Demain, le commerce conversationnel

Jonathan Libov (@libovness) est partenaire du fond d’investissement Union Square Ventures. Développeur, il est également responsable de produit chez Appsfire. Sur son blog, il revenait récemment sur l’avenir du texting avec force exemples, qui méritent qu’on y porte attention.

L’autorité métropolitaine des transports de New York dispose de nombreuses applications pour guider les voyageurs, mais elle propose également BusTime, un système qui permet d’accéder à ces mêmes fonctionnalités par SMS permettant de connaître l’horaire de passage des prochains bus via un robot qui répond aux SMS. Un numéro de téléphone unique, le numéro de bus, le code de la station (qui est indiquée sur chacune et que l’on retrouve sur le net), ou le numéro des routes d’intersection à proximité suffisent au robot pour comprendre vos messages textuels et vous renvoyer l’information correspondante (vidéo).

A l’heure où l’usage des applications est quelque peu saturé, le SMS est-il appelé à devenir l’interface du futur ? Quand on voit en tout cas l’usage intensif qu’en font les gens, on devrait peut-être se poser la question, estime Libov, même s’il reconnaît qu’il est souvent plus confortable que pratique.
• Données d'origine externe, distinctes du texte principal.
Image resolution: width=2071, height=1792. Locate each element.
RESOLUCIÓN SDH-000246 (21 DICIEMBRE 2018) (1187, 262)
Les interactions par SMS sont rapides, amusantes, flexibles, intimes… explique-t-il en détaillant leurs innombrables avantages et ceux du texte sur les interfaces vocales notamment.

Bien sûr, le langage des robots qu’il faut apprendre pour qu’ils vous indiquent le bus qui vous intéresse n’est pas très naturel. Jonathan Libov, qui interagit avec BusTime depuis quelques mois, s’énerve par exemple que le système ne sache toujours pas reconnaître plus simplement le bus qu’il prend (alors que, dans son cas, c’est toujours le même et quasiment le seul, dans un sens le matin, dans l’autre le soir). Pour lui, cela montre clairement la limite entre services et applications : nous attendons des applications qu’elles conservent nos informations de sessions en sessions et qu’elles apprennent du comportement de chacun, explique-t-il en souhaitant que les services progressent dans cette voie. Et le designer de faire une proposition : que le système puisse retenir les bus qu’on emprunte pour délivrer une meilleure information, comme il l’illustre par cette image.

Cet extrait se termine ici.